Farmers from the Abra River Irrigators’ Association, who had "green
revolution" experiences similar to Mr. Jose’s, went with representatives of
a local nongovernmental organization (NGO), the Abra River Irrigation Project,
to ask the government’s Department of Agriculture (DA) for help in shifting to
organic farming methods. Meeting a hostile reception they turned to the Center
for Alternative Development Initiatives (CADI), an NGO promoting ecological
agriculture, and Ikapati Farms and Company, CADI’s for-profit affiliate that
operates several farms throughout the Philippines. Ikapati demonstrates the
commercial viability of bio-dynamic farming using high yielding seeds combined
with natural pest control and preparations and practices that enhance the
fertility of the soil, maintain nitrogen levels, promote the balanced breakdown
of composts, and stimulate the activity of photosynthesis and other beneficial
physiological reactions.
Working with Ikapati and CADI, the Abra farmers chose the methods they
wanted to try and worked out plans for commercial scale trials on their farms.

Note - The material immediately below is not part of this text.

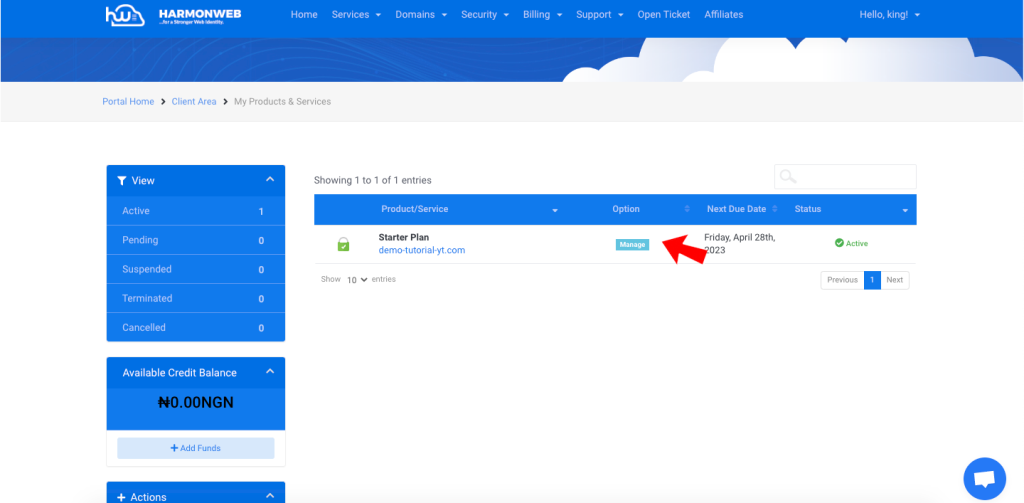Click the filter funnel icon in View
The image size is (1024, 503).
122,181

DA technicians stopped by regularly during the trials to ridicule the farmers
until the rice plants began to grow green, vigorous and aromatic, yielding
bountiful quantities of golden grain. Though the farmers used not a drop of
pesticide, their fields were kept virtually free of harmful pests by beneficial
insects, such as wolf spiders.
In the first year of large-scale experimentation, one farmer who used the
full spectrum of Ikapati technology harvested 6.5 tons per hectare, three times
the provincial average. One third of participants had yields that exceeded the
Masagana 99 target and well over twice the provincial average. Nearly all had
yields in excess of the average for chemical farmers. The enhanced flavor and
aroma of the bio-dynamically grown rice brought premium prices, while input
costs per ton were substantially lower, resulting in net profits in some
instances more than two and a half times those of typical chemical farmers.

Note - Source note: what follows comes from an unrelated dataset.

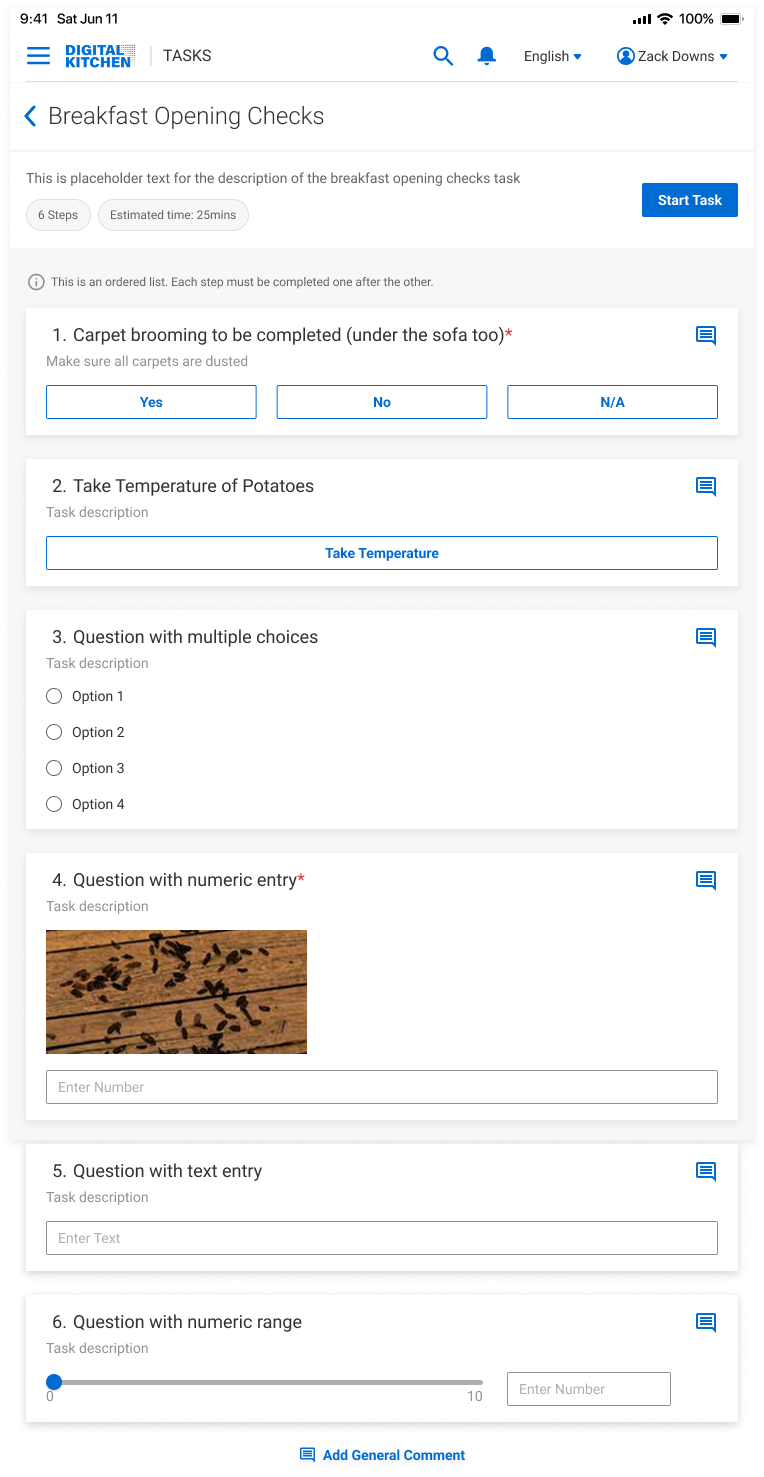Screen dimensions: 764x1477
Task: Pick the Option 4 radio button
Action: 54,804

The farmers’ final triumph came the day that DA technicians erected a big
placard in front of one of their fields proudly announcing "Bio-Dynamic
Rice" in luminous DA colors and the DA initiated a program to promote the
methods in other regions.
These farmers demonstrated that it is possible to shift immediately from
chemical to bio-dynamic methods on a commercial scale while increasing yields
and profits. Contrary to prevailing myth, it is the continued reliance on
chemical-intensive agriculture that threatens the food security of a growing
world population. Fortunately, small farmers and NGOs around the world are now
leading the way toward detoxifying the green revolution.

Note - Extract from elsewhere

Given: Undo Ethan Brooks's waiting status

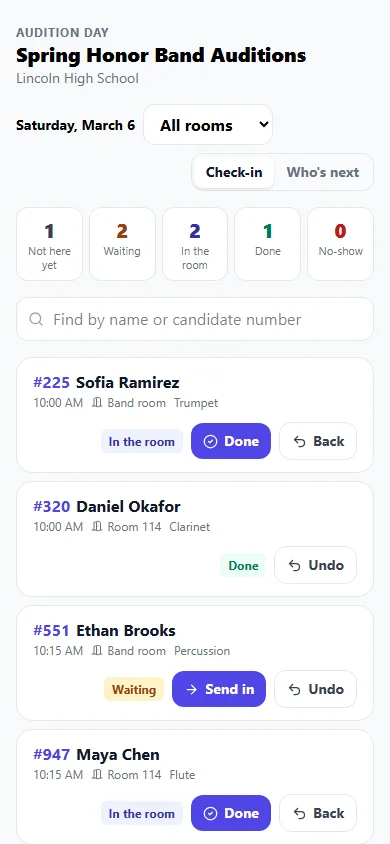Looking at the screenshot, I should tap(316, 689).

Nicanor Perlas is president of the Center for Alternative Development
Initiatives (110 Scout Rallos, Quezon City, Philippines), general manager of
Ikapati Farms and Company and a contributing editor of the People-Centered
Development Forum. This column was prepared and distributed by the PCDForum
based on a case study Perlas co-authored with Mos Viado and Mary Josephine
Cagurangan.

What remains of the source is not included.